2.2. Construction of Nanobody-Gold Nanoparticle
The GNPs were prepared according to the previous reports [23,25]. Different amounts of trisodium citrate were added to obtain two sizes of GNPs. Finally, the sizes of different gold nanoparticles were determined by transmission electron microscopy (TEM, Nippon Electronics Co., Ltd. JEM-1400, Tokyo, Japan).
The strain E. coli BL21 (DE3) was used to express the nanobody of 2,4-D. After the selection of induction time, induction temperature and isopropyl-β-D-thiogalactopyranoside (IPTG) concentration, the nanobody was expressed and purified by His-Pur Ni-NTA columns.
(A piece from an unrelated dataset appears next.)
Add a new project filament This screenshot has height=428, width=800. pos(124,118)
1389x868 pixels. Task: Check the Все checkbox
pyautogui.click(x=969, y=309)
Before coupling, the optimal pH for the gold nanoparticle suspension was selected. At first, 100 μL gold nanoparticle suspensions were added to a 1.5 mL tube, and then different amounts of 0.1 M K2CO3 solution were added. After gentle mixing, 3 μL purified nanobody solution (at the concentration of 0.20 mg/mL) was added. Then, 10 μL 10% NaCl solution was added in after the suspension was left for 1 h at room temperature. Then, the suspension was mixed and left at room temperature for 1 h. Finally, the mixed solution was added into a 96-well plate, and the absorbance was measured at 520 nm by UV spectrophotometer. We selected the addition amount of K2CO3 and the optimum pH was obtained. At this pH, the absorbance was the highest. Similarly, according to the optimum pH, we selected the optimal amount of nanobody.
Based on the above results, 1 mL gold nanoparticle suspension and 0.1 M K2CO3 solution were added in the tube with stirring, and then nanobody was added and stirring continued for 30 min, followed by adding 80 μL 10% BSA and stirring for 20 min. After finishing, the combination was placed at 4 °C for 15 min, and then was centrifuged at 4 °C, 380× g for 15 min to remove the unconjugated nanogold particles and the supernatant was taken for another centrifugal to obtain the nanobody-gold nanoparticle pellet. After removing the supernatant, 1 mL gold nanoparticle resuspension was added slowly into the precipitation. Finally, the solution was centrifuged at 4 °C, 9500 g for 30 min; then, the nanobody-gold pellets were resuspended by 50 μL diluent, and stored at 4 °C until use.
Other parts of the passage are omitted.